Pick a random number, if you can


In my continuing quest to showcase how our random number generator is well and truly broken (loyal readers will remember that people always go for carrot, and that you can easily win $20 million playing rock-paper-scissors), Bluematter. is proud to present solid scientific evidence to back the claims made here.

So, go ahead and ask your friends to pick a random number between 1 and 4. Dick De Veaux did (via Andrew Gelman), and here are the, well, not so random results:

Extend the selection range to twelve, and number 7 (as mentioned at the rock-paper-scissors post) is by far the most popular choice:


If you deal in statistics, or teaching others how to do it, De Veaux's presentation will make for an insightful read. Math is indeed music, and statistics literature:

We haven’t evolved to be statisticians. Our students who think statistics is an unnatural subject are right. This isn’t how humans think naturally.

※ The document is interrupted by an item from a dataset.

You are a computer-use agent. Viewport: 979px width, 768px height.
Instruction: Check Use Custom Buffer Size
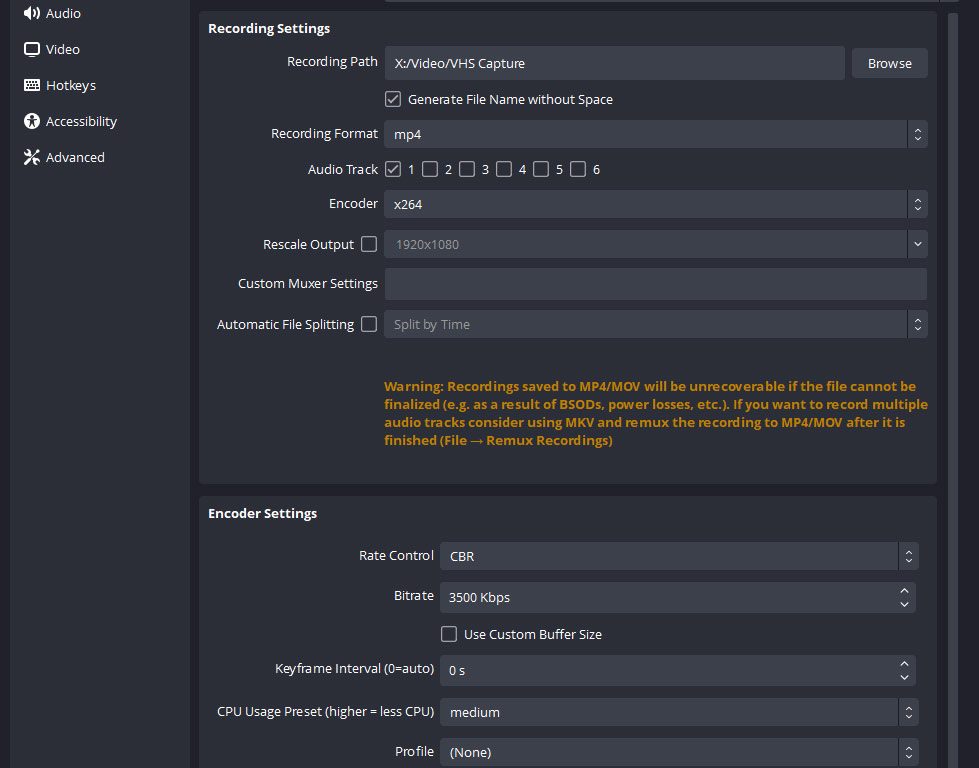449,634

But it is how humans think rationally. And it is how scientists think. This is the way we must think if we are to make progress in understanding how the world works and, for that matter, how we ourselves work.

2 comments:

  1. Gabriel M Says:

    Oh, for a second there I got worried because I thought you mean that there's something wrong with the good, old and trusty pseudo-random number generator we normally use.

  2. datacharmer Says:

    Gabriel, since you brought it up, the pseudo-random number generator we normally use is not perfect either:

    We have shown that VB's pseudo random number generator, rnd(), is quite weak for anything but very simple needs:

    • It has too small a period, only 2^24 = 16 million values before it cycles.
    • The output stream is too predictable. For example, all the output numbers alternate between even and odd!
    • The randomize() function is not a strong hash function and enables much information to be determined about the initialiser value from the output stream.